Nothing but the lines from the one containing "Instruction: Click the world" through the one containing "Screen dimensions: 1600x791", both included, should be given again, each exactly as written below.

[Stored items]
════════

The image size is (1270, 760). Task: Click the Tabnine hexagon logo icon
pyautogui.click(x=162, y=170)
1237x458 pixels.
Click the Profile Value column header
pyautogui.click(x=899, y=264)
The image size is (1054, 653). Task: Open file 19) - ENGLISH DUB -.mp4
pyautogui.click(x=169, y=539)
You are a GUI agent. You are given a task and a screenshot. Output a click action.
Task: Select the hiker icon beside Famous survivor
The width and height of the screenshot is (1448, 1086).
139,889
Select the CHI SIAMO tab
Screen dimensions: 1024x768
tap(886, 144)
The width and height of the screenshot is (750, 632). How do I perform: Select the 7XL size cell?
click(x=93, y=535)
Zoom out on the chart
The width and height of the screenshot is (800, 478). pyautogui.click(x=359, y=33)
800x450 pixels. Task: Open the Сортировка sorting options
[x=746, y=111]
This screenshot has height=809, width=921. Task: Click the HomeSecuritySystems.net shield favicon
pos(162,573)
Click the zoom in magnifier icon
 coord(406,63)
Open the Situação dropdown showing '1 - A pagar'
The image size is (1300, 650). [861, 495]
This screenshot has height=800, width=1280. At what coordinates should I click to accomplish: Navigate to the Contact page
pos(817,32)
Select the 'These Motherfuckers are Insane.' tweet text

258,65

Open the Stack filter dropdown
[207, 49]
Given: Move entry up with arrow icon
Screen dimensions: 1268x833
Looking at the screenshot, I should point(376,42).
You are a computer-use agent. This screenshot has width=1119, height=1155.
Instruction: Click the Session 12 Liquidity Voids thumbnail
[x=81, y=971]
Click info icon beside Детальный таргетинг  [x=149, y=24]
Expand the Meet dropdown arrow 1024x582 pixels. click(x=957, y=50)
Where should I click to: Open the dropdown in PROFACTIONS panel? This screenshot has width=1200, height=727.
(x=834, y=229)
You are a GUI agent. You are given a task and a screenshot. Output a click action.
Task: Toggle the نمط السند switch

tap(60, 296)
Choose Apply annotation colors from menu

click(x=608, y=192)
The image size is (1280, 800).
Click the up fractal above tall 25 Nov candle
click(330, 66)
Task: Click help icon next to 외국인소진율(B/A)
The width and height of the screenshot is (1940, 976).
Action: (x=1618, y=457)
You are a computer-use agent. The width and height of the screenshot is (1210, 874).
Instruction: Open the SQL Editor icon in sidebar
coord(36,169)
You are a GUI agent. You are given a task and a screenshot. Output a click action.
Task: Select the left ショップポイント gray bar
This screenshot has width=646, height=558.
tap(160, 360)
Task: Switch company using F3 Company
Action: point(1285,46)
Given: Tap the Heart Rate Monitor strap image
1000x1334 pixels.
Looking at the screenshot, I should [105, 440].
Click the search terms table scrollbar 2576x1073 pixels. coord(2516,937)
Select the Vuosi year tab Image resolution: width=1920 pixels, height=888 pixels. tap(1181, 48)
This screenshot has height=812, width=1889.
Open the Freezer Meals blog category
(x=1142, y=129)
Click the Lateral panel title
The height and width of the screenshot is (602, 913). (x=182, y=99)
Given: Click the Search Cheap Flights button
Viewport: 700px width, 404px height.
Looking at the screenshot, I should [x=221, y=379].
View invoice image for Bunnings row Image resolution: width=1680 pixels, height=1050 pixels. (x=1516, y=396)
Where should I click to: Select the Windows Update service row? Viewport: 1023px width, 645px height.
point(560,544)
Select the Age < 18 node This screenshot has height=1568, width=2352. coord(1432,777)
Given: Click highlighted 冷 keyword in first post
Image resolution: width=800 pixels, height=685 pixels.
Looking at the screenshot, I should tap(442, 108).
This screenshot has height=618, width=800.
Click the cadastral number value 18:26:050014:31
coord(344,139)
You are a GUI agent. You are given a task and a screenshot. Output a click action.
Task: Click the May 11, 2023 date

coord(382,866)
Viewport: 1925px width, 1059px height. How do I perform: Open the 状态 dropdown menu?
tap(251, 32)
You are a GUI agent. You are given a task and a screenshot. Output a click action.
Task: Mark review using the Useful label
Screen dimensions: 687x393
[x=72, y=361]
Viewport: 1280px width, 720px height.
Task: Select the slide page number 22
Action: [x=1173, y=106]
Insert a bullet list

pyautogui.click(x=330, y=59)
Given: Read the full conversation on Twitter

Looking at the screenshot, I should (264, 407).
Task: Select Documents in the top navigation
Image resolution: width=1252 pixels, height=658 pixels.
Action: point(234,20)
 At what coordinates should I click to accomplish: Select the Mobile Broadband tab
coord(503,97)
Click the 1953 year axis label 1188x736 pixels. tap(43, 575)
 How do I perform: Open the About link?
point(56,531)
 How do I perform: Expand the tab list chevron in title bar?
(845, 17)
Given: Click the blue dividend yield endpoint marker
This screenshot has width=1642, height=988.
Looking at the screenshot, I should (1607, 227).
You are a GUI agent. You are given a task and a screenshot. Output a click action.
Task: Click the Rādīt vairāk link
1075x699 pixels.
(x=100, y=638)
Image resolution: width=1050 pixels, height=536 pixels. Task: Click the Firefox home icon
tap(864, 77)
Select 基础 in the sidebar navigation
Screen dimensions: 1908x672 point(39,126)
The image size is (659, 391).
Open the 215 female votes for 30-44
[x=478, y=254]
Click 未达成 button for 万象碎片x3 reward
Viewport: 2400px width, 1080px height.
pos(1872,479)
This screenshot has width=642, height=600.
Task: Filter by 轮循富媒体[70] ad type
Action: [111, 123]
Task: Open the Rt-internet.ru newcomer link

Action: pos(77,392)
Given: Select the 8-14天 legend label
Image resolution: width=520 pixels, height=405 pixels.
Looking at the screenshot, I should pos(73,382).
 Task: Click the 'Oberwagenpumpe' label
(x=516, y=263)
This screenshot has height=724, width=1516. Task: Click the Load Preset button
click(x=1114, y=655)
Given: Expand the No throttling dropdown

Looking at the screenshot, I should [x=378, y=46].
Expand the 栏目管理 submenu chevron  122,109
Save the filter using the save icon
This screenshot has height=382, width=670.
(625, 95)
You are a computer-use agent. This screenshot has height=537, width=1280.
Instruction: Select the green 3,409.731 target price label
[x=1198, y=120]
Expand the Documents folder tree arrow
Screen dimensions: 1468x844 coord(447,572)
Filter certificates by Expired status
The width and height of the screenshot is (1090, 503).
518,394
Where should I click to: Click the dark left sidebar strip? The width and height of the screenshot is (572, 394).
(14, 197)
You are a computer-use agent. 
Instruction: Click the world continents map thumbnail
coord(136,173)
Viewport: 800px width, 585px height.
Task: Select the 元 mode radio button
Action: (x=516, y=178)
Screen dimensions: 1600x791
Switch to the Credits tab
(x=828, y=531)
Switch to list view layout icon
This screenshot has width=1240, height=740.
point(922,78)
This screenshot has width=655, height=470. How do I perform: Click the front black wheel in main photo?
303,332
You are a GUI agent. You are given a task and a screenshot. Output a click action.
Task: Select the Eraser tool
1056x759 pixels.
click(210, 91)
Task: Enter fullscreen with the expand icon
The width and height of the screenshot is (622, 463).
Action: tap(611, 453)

════════

* _WRITTEN SOLUTION_:
Instruction: Click the world continents map thumbnail
coord(136,173)
Viewport: 800px width, 585px height.
Task: Select the 元 mode radio button
Action: (x=516, y=178)
Screen dimensions: 1600x791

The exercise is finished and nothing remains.